5

I have a file that contains sequence data, where each new paragraph (separated by two blank lines) contain a new sequence:

#example

ASDHJDJJDMFFMF
AKAKJSJSJSL---
SMSM-....SKSKK
....SK


SKJHDDSNLDJSCC
AK..SJSJSL--HG
AHSM---..SKSKK
-.-GHH

and I want to end up with a file looking like:

ASDHJDJJDMFFMFAKAKJSJSJSL---SMSM-....SKSKK....SK
SKJHDDSNLDJSCCAK..SJSJSL--HGAHSM---..SKSKK-.-GHH

each sequence is the same length (if that helps).

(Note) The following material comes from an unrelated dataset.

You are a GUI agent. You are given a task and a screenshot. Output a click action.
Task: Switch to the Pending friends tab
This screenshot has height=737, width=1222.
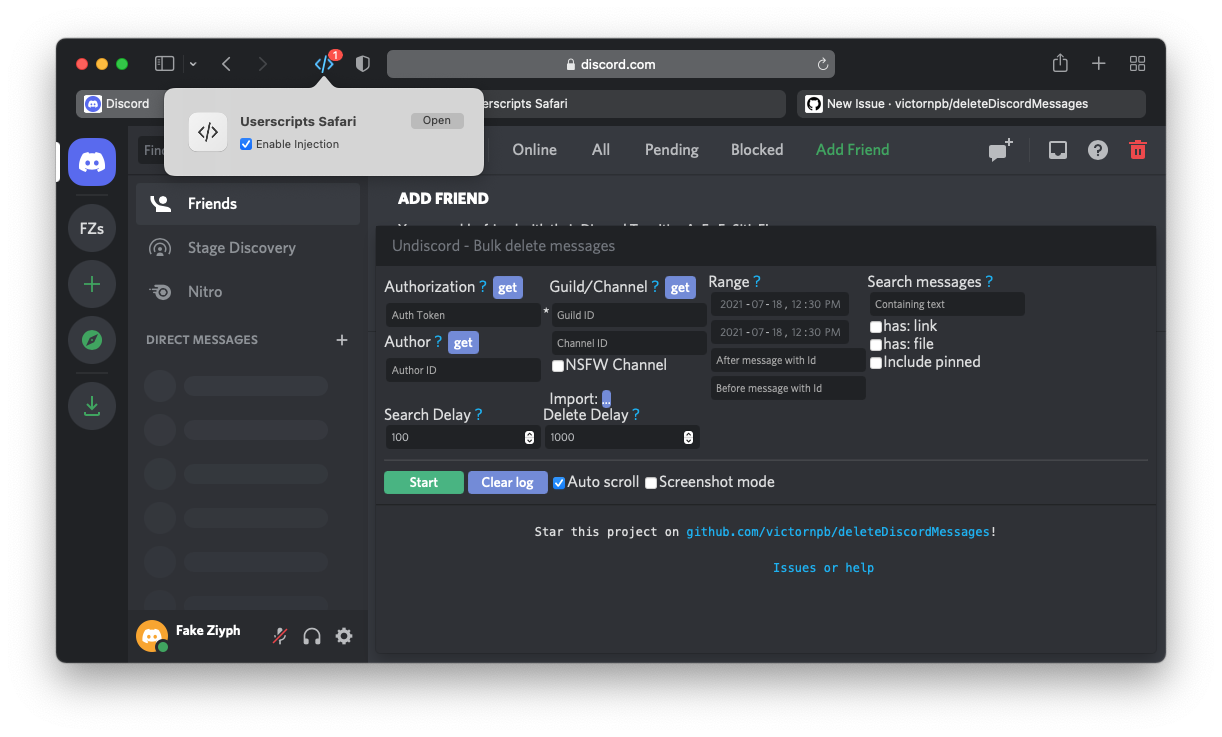coord(670,149)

I would also be looking to do this over multiple files stored in different directiories.

I have just tried

sed -e '/./{H;$!d;}' -e 'x;/regex/!d' ./text.txt

however this just deleted the entire file :S

any help would bre appreciated - doesn't have to be in sed, if you know how to do it in perl or something else then that's also great.

Thanks.

brucezepplin
  • 9,202
  • 26
  • 76
  • 129

4 Answers4

3

All you're asking to do is convert a file of blank-lines-separated records (RS) where each field is separated by newlines into a file of newline-separated records where each field is separated by nothing (OFS). Just set the appropriate awk variables and recompile the record:

$ awk '{$1=$1}1' RS= OFS= file
ASDHJDJJDMFFMFAKAKJSJSJSL---SMSM-....SKSKK....SK
SKJHDDSNLDJSCCAK..SJSJSL--HGAHSM---..SKSKK-.-GHH
Ed Morton
  • 188,023
  • 17
  • 78
  • 185
2
awk '
    /^[[:space:]]*$/ {if (line) print line; line=""; next}
    {line=line $0}
    END {if (line) print line}
'
perl -00 -pe 's/\n//g; $_.="\n"'

For multiple files:

# adjust your glob pattern to suit, 
# don't be shy to ask for assistance
for file in */*.txt; do
    newfile="/some/directory/$(basename "$file")"
    perl -00 -pe 's/\n//g; $_.="\n"' "$file" > "$newfile"
done
glenn jackman
  • 238,783
  • 38
  • 220
  • 352
  • glenn, how do i do this for multiple files in multiple directories? and then output all files into one single directory... – brucezepplin Dec 20 '12 at 15:48
  • thanks glenn, and i was about to run the function, but I think on second thoughts it is easier to just alter the existing files. currently the one liner you have provided displays the changes in the terminal. I know that using the sed -i flag i can make the changes to the existing file. is there an equivalent for perl? – brucezepplin Dec 20 '12 at 16:11
  • ok, it;s exactly the same. no worries. Glenn you've been a great help! – brucezepplin Dec 20 '12 at 16:14
1

A Perl one-liner, if you prefer:

perl -nle 'BEGIN{$/=""};s/\n//g;print $_' file

The $/ variable is the equivalent of awk's RS variable. When set to the empty sting ("") it causes two or more empty lines to be treated as one empty line. This is the so-called "paragraph-mode" of reading. For each record read, all newline characters are removed. The -l switch adds a newline to the end of each output string, thus giving the desired result.

JRFerguson
  • 7,426
  • 2
  • 32
  • 36
0

just try to find those double linebreaks: \n or \r and replace first those with an special sign like :$: after that you replace every linebreak with an empty string to get the whole file in one line. next, replace your special sign with a simple line break :)

EnrageDev
  • 91
  • 6